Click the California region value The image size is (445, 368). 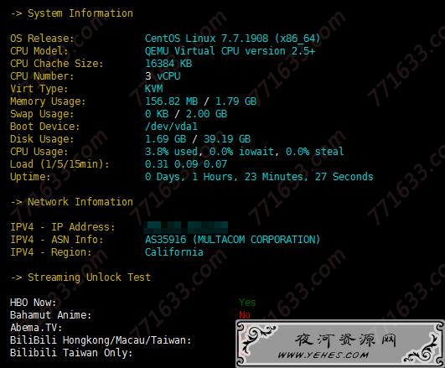click(174, 251)
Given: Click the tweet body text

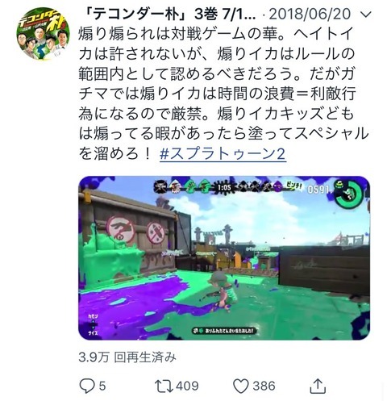Looking at the screenshot, I should [223, 94].
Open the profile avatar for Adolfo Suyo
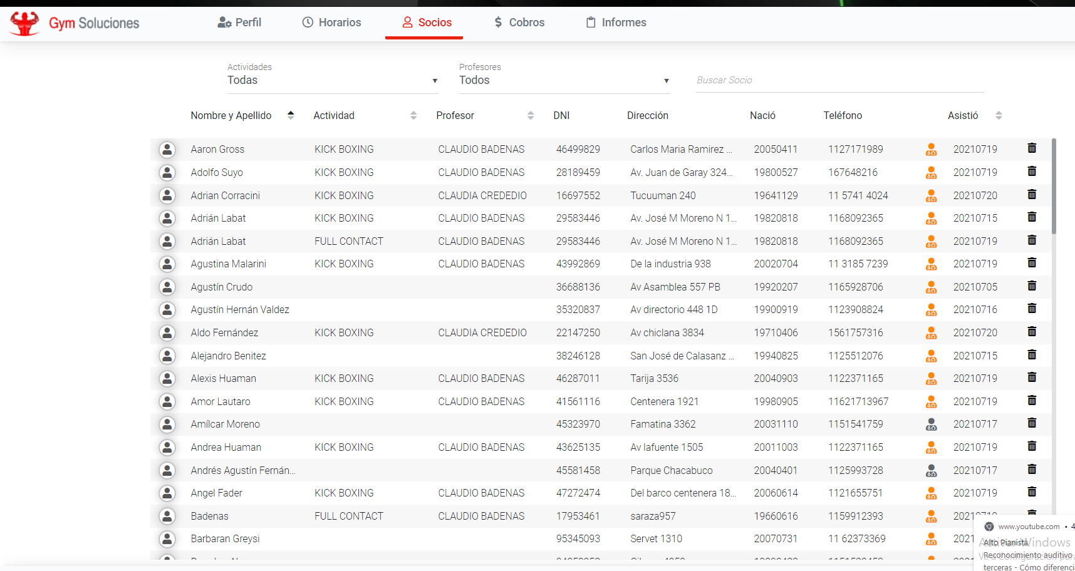 [167, 172]
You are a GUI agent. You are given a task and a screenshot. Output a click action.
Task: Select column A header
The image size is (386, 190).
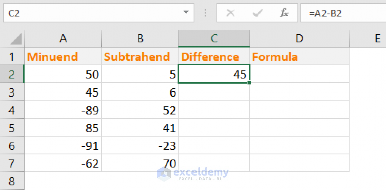63,39
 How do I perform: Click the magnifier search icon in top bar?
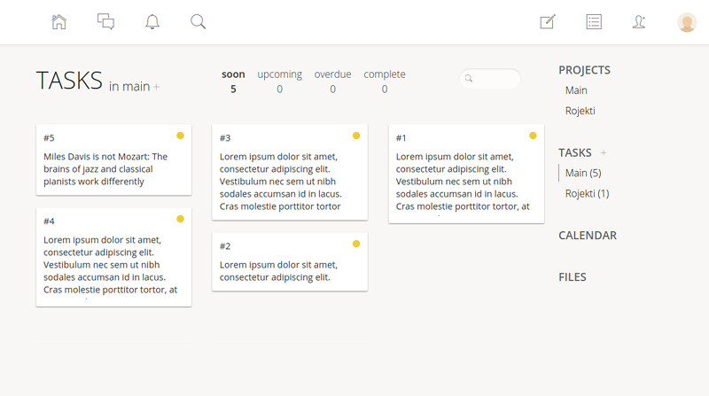pyautogui.click(x=199, y=22)
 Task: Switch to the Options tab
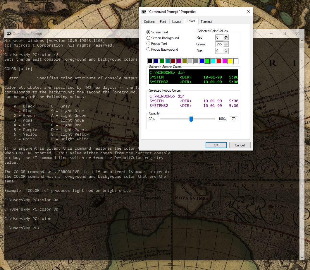click(149, 21)
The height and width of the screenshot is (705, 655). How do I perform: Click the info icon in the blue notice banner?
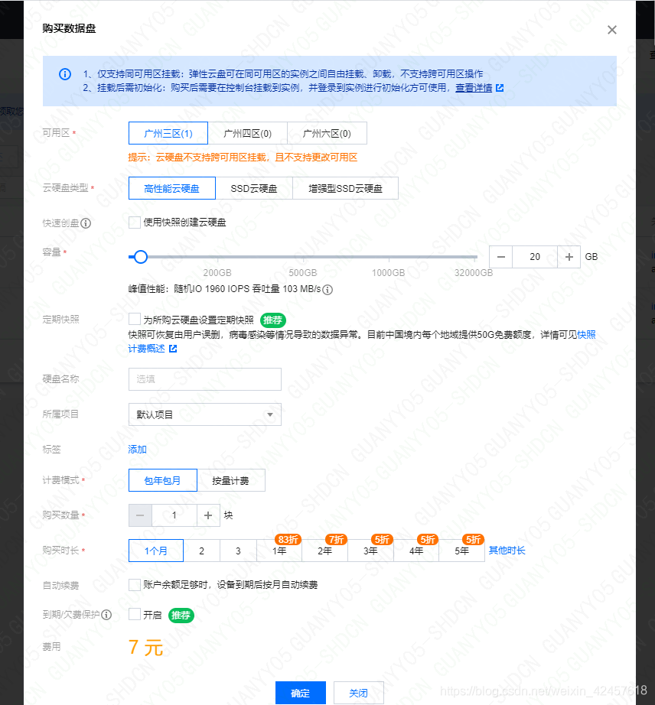click(65, 74)
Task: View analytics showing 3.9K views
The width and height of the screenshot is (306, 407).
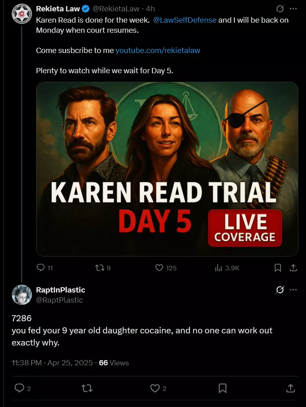Action: pyautogui.click(x=227, y=268)
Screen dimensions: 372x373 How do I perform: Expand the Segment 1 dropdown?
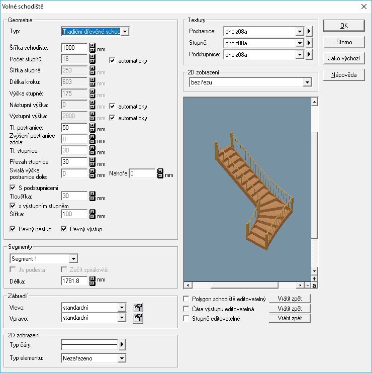[73, 259]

**What you are asked to do:** Only the lines from the one containing "You are a GUI" through the end of the listing above should be reproduced, exactly as they stand. Leave the pictures out.

**Reply to the task:**
You are a GUI agent. You are given a task and a screenshot. Output a click action.
Task: Select column A header
The image size is (386, 190).
63,39
 How do I perform: Click the magnifier search icon in top bar?
pyautogui.click(x=199, y=22)
 Task: Switch to the Options tab
click(149, 21)
The height and width of the screenshot is (705, 655). How do I perform: Click the info icon in the blue notice banner?
click(65, 74)
Task: View analytics showing 3.9K views
The width and height of the screenshot is (306, 407).
Action: pyautogui.click(x=227, y=268)
Screen dimensions: 372x373 How do I perform: Expand the Segment 1 dropdown?
[73, 259]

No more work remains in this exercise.